There is a test that now measures the levels of 5 chemicals in the breath that has shown promising results for detecting cancers of the oesophagus and stomach in a large patient trial that has been presented at the European Cancer Congress 2017.
Stomach and oesophageal cancer together, currently account for around 1.4 million new cancer diagnoses each year worldwide. Both of these cancers are usually diagnosed late because their symptoms are ambiguous, or meaning that the five-year survival rate for these types is only 15%.
New research of more than 300 patients has shown that the test could diagnose cancer with an overall accuracy of 85%. An NIHR Clinical Trials Fellow from Imperial College London, Dr. Sheraz, under the supervision of Professor George Hanna, informed Congress that at present the only way to diagnose oesophageal and stomach cancers is with endoscopy, which is expensive, invasive and has some risk of complications with this method.
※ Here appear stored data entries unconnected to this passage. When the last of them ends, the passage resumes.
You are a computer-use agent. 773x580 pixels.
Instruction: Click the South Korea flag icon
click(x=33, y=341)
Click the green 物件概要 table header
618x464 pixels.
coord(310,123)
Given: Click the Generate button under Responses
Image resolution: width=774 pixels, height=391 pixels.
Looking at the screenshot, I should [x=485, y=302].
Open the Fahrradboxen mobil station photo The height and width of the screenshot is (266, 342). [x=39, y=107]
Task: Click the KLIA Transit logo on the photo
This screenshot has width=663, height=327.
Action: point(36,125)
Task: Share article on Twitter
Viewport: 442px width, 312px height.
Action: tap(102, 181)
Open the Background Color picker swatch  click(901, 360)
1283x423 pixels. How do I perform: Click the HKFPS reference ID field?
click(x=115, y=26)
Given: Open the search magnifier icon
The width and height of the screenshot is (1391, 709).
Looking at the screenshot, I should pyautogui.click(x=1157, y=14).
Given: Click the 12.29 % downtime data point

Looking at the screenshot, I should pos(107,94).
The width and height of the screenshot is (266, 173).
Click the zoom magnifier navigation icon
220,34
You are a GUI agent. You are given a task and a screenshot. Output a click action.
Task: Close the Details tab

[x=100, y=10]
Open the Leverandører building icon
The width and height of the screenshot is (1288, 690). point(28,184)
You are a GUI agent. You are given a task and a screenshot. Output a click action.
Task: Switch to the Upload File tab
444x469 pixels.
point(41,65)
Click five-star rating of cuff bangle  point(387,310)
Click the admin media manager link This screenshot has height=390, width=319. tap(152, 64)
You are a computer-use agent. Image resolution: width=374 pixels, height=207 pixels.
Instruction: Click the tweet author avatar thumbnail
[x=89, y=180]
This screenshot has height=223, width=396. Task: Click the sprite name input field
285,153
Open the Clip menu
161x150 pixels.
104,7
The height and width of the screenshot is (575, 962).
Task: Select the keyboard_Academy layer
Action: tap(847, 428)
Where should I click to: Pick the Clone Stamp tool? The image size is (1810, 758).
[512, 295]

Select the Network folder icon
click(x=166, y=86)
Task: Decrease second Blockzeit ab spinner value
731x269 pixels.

A non-invasive and first-line breath test could be used to reduce the number of unnecessary endoscopies. This could also mean in the longer term that earlier diagnosis and treatment as well as better survival could be realized.
They based this trial on the results of previous research that suggested differences in the levels of specific chemicals as butyric, pentanoic and hexanoic acids, butanal and decanal between patients with stomach or oesophageal cancer and patients with upper gastrointestinal symptoms without cancer. This research was targeted to test whether this chemical signature that seemed to typify cancer could be the basis of a diagnostic test.
The research team collected breath samples from 335 people at St Mary’s Hospital, Imperial College Healthcare NHS Trust, University College London Hospital and the Royal Marsden Hospital in London. Around 163 had been diagnosed with stomach or oesophageal cancer and 172 showed no evidence of cancer when they had an endoscopy.
The samples were analyzed with a technique called selected ion flow-tube mass spectrometry that is able to accurately measure small amounts of different chemicals in mixtures of gases such as breath. They then measured the levels of the 5 chemicals in each sample to see which ones matched to the chemical signature that indicated cancer. The test was 85% accurate overall with a sensitivity of 80% and a specificity of 81%. Not only was the breath test good at recognizing those who had cancer (sensitivity), but was also good at correctly identifying those who did not have cancer.
Since the cancer cells are different than healthy ones, they produce a different mixture of chemicals. This then suggests that we may be able detect these differences and use a breath test to indicate which patients are likely to have cancer of the oesophagus and stomach, and which do not. Validation of these findings is needed in a larger sample of patients before the test could be used in the clinic.
Researchers will continue with a larger trial using the test with patients given an endoscopy for gastrointestinal symptoms but not yet diagnosed with cancer, over the next 3 years. This will assess the ability of the test to pick up cases within a group that is likely to contain only a small percentage of cancers.
Breath tests for other types of cancer, such as colorectal and pancreatic is also being worked on by the team, which could be used as first-line tests in general practice surgeries.